Good call. What happened after the civil war was that the groups that were fighting the communist government then turned against one another for power. And after 2 years of fighting, it was the Taliban that ended up on top in 1996.
How did that go down?
The Taliban was welcomed by local Afghans because they had already been through years and years of war, drought and famine. But it didn’t take long for locals to realise what the Taliban’s rule would mean.
The Taliban’s goal was to create an Islamic state and so they enforced rules that represented their interpretation of Islamic Sharia law. They became known for their enforcement of strict rules and human rights violations. It’s why the Taliban wasn’t recognised by the international community as the country’s legitimate government when it ruled between 1996 and 2001.

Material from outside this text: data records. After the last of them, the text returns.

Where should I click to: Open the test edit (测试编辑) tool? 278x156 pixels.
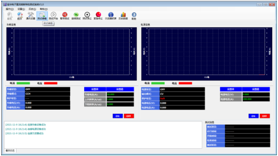(x=42, y=15)
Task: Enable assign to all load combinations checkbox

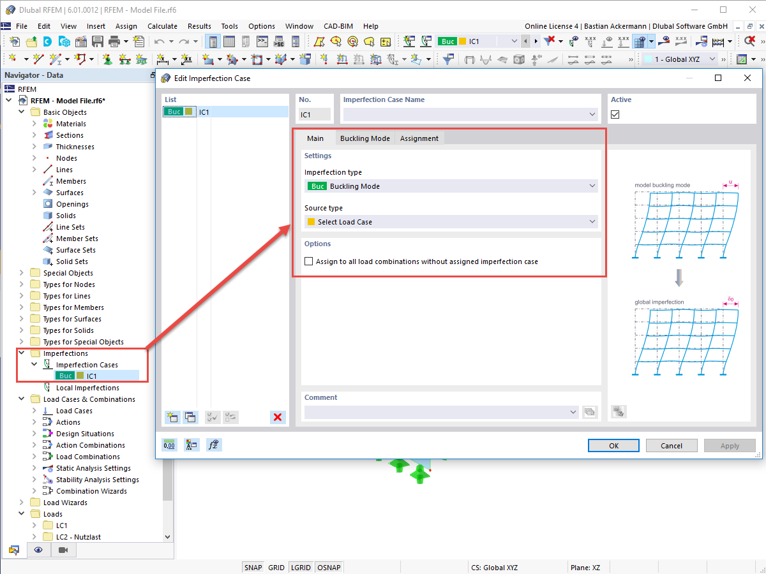Action: (x=309, y=261)
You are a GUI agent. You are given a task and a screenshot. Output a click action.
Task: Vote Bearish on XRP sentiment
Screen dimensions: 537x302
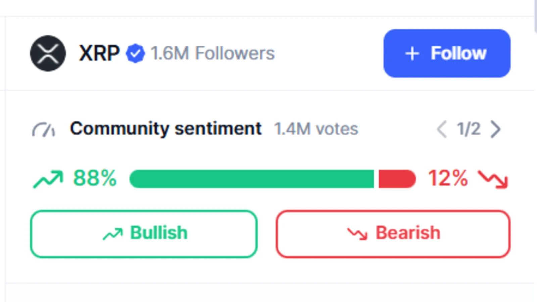pyautogui.click(x=393, y=234)
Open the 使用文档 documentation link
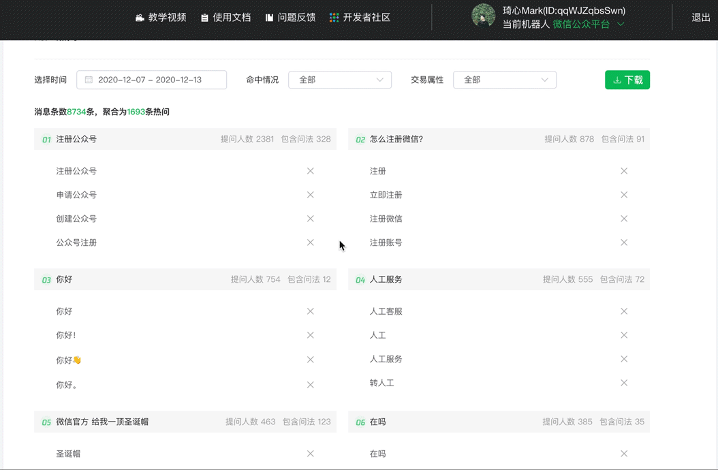Image resolution: width=718 pixels, height=470 pixels. [x=226, y=18]
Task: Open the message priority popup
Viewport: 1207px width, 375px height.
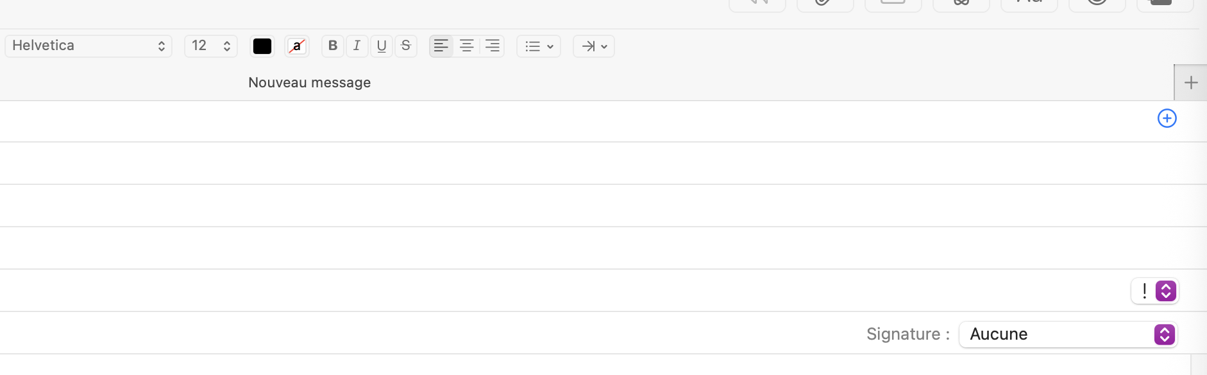Action: [1155, 291]
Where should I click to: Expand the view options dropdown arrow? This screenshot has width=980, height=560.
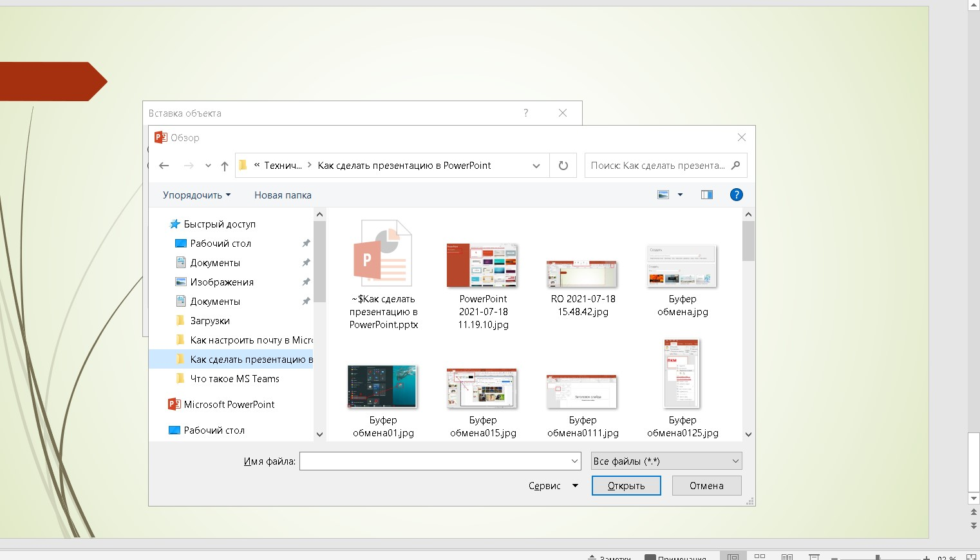(x=680, y=195)
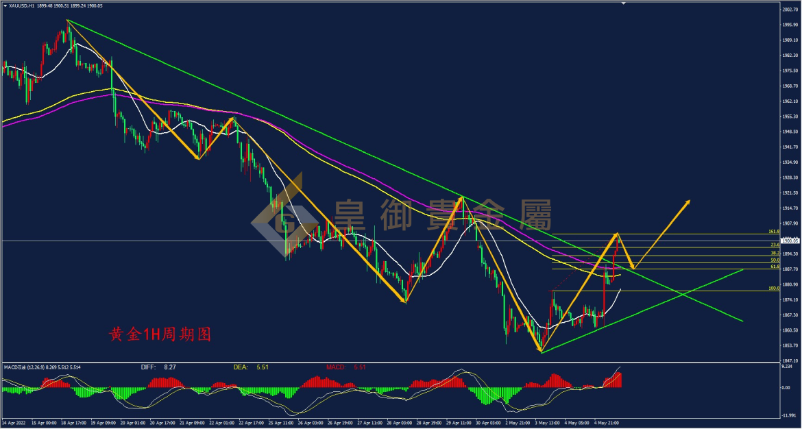The image size is (802, 429).
Task: Select the 161.8 Fibonacci level label
Action: pos(774,232)
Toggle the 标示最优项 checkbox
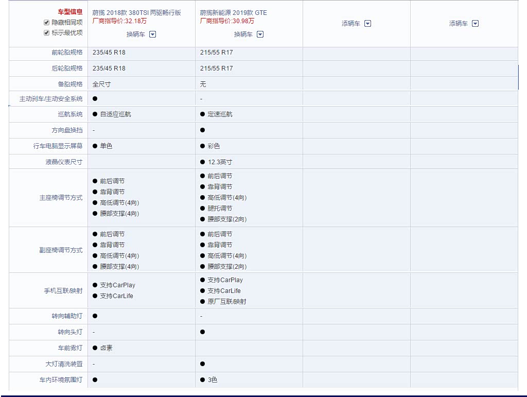The image size is (527, 397). (x=47, y=33)
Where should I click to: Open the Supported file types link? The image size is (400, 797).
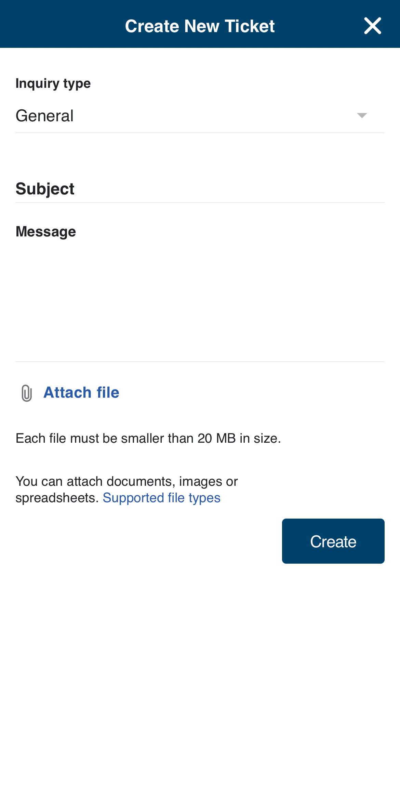[161, 498]
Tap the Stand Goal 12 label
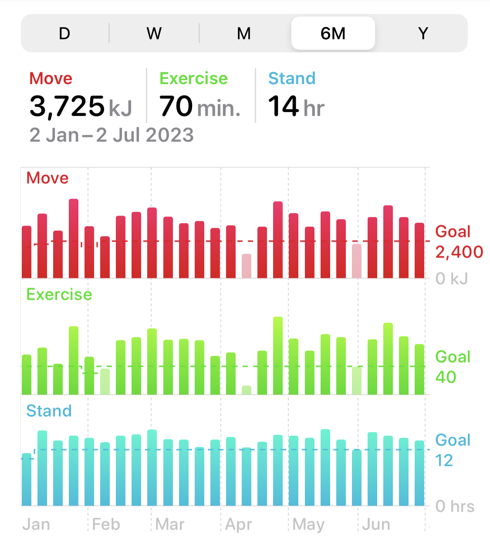Image resolution: width=490 pixels, height=549 pixels. [453, 450]
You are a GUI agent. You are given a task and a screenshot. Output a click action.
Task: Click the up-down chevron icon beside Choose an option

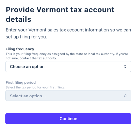pos(125,66)
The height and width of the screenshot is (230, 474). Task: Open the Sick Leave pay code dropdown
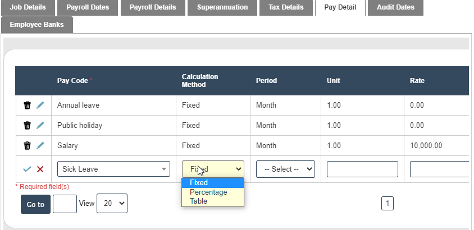click(113, 169)
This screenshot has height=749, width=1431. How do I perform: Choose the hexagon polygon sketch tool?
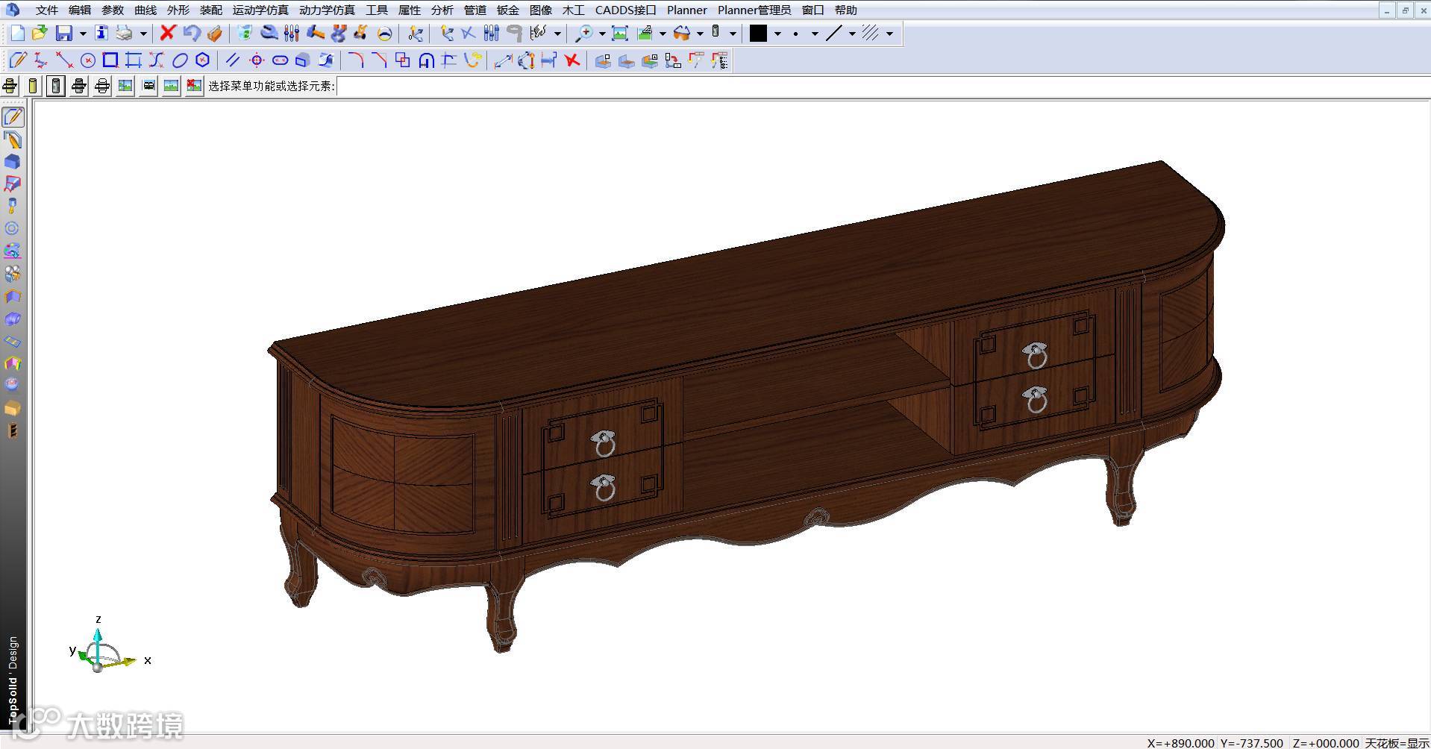pos(202,60)
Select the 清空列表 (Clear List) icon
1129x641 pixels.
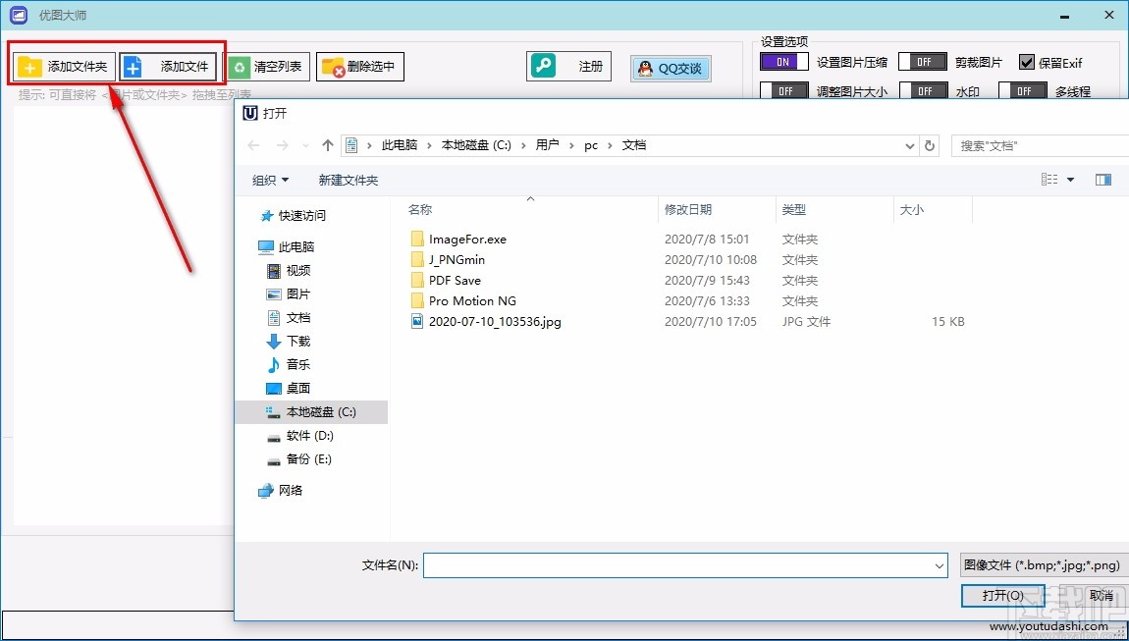242,65
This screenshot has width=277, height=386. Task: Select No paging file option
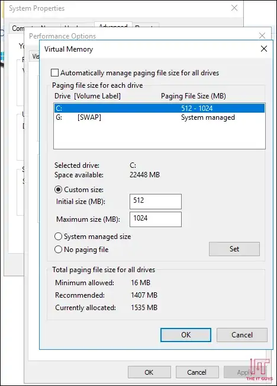[58, 250]
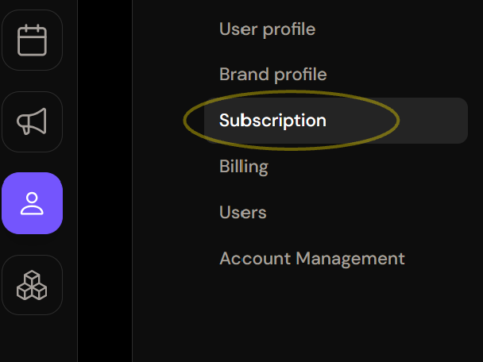This screenshot has width=483, height=362.
Task: Pick User profile at the list top
Action: (x=267, y=29)
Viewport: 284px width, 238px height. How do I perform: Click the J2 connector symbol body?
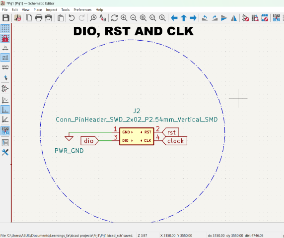[x=137, y=136]
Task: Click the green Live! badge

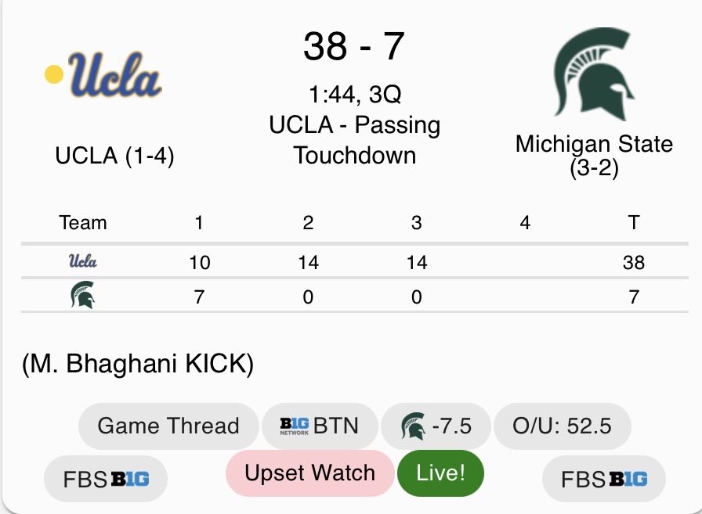Action: (440, 473)
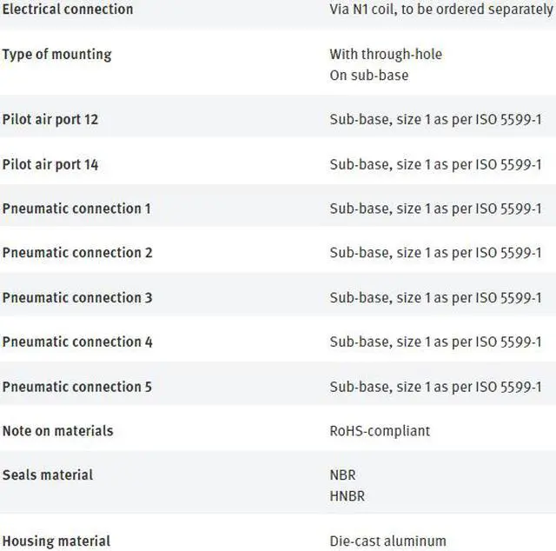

What kind of strict rules were they enforcing?
Well to start, rules on dress codes. Men for instance were required to grow beards and women had to wear the all-covering burqa. There were also bans when it came to things like television and cinema, and music was also banned except for certain types of religious songs and Taliban ‘chants’. And there were street patrols to make sure civilians were abiding by the rules…
And if they weren’t?
There were repercussions like corporal punishment. That includes physical punishment like public executions, floggings or having limbs amputated for crimes like robbery, adultery and murder. All of which were common at the time.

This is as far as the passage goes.